-------- Verilen metin --------

BÜTÜN BEŞERİYETE GÖNDERİLMİŞ EŞSİZ REHBER

Nurten Selma ÇEVİKOĞLU nurtencevikoglu@hotmail.com

Her şeyin birbirine karıştığı bir devirde yaşamaktayız. İyilerin ve iyiliklerin, kötülerin ve kötülüklerin hak ettiği karşılığı görmediği günümüz yaşantısında insanlar; ahlâkî olgunluğu özlemekte ve istemekteler. Bilgi ve iletişimin hızla ilerlediği çağımızda; ilmî ve teknolojik başarı derecelerinin zenginleşmesine rağmen, maalesef insanların ahlâkî seviyeleri düşmüştür. Tamamen mâneviyattan mahrum, haz ve hız eksenli asrın getirdikleri; insanları bencil, tembel, sorumsuz, kıskanç, kavgacı bir şahsiyete itelemiştir. Devamlı dünyevîleşme telkinleri, materyalist gidişat, toplumda yerleşik müsbet ahlâkî değerleri hiç kaāle almayan medya, dengesiz ve ölçüsüz tüketim harcamaları elbette insanları menfî yönde etkilemektedir. Neticede insanlar; sürekli kendilerine pompalanan bu olumsuzluklardan dolayı, ne yazık ki pek çok yerilen, istenmeyen ahlâkî davranış bozukluklarını geliştirmişlerdir.

-------- Gösterilen girdiler --------

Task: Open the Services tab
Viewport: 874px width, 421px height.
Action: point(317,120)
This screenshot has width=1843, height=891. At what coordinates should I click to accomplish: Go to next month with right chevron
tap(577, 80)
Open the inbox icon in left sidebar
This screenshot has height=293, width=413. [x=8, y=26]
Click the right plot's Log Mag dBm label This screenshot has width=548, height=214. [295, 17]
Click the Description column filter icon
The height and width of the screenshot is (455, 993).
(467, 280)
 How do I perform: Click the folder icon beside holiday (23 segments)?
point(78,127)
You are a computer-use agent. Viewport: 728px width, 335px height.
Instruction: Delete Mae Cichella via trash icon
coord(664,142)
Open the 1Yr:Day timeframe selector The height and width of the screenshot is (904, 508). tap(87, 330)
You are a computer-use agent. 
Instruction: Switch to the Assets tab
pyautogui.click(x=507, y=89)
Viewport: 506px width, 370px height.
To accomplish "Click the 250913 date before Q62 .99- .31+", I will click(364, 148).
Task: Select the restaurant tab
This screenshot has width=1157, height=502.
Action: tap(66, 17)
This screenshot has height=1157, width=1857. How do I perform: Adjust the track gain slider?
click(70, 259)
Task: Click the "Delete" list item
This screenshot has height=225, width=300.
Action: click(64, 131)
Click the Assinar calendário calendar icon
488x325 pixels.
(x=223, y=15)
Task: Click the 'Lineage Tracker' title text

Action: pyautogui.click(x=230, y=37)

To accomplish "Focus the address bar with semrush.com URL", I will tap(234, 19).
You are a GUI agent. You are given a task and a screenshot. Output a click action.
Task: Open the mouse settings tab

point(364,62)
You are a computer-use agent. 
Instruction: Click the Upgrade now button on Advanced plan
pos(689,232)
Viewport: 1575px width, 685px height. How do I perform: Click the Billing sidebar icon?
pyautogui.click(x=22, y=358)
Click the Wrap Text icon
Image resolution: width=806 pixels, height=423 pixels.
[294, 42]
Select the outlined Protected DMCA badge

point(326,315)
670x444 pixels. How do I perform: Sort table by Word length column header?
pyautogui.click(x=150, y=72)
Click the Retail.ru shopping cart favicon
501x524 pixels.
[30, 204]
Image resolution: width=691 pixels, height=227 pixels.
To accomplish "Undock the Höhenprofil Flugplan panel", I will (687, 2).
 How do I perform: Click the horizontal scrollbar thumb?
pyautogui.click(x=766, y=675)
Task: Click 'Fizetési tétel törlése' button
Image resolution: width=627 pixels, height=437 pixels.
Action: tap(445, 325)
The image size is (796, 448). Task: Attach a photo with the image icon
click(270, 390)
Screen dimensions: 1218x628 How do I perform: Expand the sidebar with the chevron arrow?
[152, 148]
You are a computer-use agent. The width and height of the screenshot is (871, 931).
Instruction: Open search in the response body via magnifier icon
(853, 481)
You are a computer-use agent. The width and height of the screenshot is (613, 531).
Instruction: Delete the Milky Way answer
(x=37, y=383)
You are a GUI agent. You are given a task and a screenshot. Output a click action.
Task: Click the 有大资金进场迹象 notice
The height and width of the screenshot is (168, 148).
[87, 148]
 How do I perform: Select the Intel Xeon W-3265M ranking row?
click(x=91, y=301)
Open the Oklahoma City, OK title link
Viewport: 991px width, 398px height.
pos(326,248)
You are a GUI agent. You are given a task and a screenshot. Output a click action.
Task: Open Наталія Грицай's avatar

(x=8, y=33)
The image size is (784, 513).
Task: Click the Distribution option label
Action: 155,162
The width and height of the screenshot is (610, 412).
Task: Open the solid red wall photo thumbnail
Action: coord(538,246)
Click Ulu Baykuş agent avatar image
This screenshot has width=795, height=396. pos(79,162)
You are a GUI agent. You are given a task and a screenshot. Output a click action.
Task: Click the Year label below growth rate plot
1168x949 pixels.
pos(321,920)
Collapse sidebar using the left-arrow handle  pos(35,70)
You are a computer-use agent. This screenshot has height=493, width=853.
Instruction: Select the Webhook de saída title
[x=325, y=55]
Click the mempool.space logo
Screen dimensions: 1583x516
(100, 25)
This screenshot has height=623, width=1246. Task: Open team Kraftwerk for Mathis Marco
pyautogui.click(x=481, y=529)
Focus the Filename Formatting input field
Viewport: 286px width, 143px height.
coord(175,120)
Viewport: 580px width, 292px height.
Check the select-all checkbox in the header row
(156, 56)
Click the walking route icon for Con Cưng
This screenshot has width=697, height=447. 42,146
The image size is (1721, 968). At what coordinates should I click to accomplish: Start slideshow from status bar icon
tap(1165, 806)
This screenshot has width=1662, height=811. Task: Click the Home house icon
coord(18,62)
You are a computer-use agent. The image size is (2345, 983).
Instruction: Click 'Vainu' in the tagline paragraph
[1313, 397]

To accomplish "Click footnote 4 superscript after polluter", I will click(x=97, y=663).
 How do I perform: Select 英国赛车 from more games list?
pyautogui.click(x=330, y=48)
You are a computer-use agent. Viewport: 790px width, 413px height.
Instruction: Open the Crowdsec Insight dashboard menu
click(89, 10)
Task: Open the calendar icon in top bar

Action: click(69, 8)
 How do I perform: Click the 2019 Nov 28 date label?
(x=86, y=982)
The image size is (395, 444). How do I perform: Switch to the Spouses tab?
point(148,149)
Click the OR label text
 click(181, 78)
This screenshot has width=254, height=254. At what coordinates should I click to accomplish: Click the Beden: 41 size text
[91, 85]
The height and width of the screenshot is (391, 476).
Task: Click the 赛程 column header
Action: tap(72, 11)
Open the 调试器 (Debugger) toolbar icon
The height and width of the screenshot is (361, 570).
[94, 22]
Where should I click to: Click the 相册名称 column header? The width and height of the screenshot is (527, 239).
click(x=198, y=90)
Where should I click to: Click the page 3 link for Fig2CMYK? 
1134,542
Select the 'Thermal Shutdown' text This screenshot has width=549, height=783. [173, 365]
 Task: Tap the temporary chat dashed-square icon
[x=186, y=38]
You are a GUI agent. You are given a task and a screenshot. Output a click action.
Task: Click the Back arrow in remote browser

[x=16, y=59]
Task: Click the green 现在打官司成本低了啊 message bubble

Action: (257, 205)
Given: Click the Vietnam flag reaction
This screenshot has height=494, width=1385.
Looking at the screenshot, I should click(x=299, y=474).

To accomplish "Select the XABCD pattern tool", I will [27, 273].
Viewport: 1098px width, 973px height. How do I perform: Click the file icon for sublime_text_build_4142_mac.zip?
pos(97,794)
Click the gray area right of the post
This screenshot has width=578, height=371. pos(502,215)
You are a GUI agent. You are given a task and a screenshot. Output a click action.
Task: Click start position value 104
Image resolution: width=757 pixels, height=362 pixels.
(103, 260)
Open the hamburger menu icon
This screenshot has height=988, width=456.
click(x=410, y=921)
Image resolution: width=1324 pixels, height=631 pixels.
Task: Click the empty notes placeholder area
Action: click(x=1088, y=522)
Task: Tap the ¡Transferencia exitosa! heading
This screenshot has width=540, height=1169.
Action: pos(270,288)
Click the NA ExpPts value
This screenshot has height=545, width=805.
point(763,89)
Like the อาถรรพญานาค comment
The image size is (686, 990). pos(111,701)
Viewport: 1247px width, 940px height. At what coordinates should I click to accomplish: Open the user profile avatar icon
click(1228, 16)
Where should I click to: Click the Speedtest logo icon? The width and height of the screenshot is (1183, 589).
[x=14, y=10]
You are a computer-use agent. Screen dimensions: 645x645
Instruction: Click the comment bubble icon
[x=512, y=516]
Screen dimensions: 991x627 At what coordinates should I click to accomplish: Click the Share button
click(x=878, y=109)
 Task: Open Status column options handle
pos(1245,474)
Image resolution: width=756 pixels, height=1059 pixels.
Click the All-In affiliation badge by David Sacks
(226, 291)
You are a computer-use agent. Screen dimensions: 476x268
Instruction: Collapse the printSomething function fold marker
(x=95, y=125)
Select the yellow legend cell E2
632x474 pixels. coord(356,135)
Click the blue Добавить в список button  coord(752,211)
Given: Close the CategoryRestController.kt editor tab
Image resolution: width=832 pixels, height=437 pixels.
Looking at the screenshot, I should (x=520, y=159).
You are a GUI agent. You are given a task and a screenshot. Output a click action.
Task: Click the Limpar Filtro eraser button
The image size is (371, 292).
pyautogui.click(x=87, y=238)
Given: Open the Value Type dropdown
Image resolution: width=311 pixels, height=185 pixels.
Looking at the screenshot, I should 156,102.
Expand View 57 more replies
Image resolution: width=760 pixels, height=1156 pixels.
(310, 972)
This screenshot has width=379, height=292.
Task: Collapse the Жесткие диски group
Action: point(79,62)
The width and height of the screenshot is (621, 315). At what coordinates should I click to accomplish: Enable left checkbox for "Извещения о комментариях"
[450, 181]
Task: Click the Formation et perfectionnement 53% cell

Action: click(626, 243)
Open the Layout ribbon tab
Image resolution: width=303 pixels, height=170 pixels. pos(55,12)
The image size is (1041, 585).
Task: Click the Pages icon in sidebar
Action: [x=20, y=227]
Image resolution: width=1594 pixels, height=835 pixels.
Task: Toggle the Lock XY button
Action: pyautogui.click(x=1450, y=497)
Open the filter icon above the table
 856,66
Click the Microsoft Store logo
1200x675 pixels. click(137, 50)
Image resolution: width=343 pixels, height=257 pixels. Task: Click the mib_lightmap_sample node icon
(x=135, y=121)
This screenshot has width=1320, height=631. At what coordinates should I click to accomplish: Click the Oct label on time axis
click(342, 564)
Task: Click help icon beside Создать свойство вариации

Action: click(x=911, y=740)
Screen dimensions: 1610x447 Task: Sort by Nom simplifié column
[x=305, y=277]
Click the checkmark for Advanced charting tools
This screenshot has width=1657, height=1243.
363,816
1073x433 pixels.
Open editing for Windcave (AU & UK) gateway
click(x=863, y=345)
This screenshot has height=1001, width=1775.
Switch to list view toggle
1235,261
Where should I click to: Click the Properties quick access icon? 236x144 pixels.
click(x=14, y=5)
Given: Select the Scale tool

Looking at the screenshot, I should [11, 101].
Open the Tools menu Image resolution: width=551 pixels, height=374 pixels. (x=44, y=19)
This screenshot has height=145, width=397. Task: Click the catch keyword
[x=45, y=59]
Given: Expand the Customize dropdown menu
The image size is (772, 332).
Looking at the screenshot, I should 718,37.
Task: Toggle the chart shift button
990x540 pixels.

--------

**Yapılacak iş:**
Verilen metne göre aşağıdaki soruları yanıtlayın.
(a) Bilgi ve iletişimin hızla ilerlediği çağımızda hangi başarı dereceleri zenginleşmiştir?
(b) Haz ve hız eksenli asrın getirdikleri insanları nasıl bir şahsiyete itelemiştir?
(c) Medya, toplumda yerleşik hangi değerleri hiç kaale almamakla nitelendirilir?

**Yapılan iş:**
(a) İlmî ve teknolojik başarı dereceleri.
(b) Bencil, tembel, sorumsuz, kıskanç, kavgacı bir şahsiyete.
(c) Müsbet ahlâkî değerleri.